## Excerpted records
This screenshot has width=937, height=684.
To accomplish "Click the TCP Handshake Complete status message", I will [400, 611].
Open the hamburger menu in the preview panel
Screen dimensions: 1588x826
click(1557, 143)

## Your objective
Which lines of the data above contain the string "accomplish", with case counting? Gather each of them in full.

## Exercise response
To accomplish "Click the TCP Handshake Complete status message", I will [400, 611].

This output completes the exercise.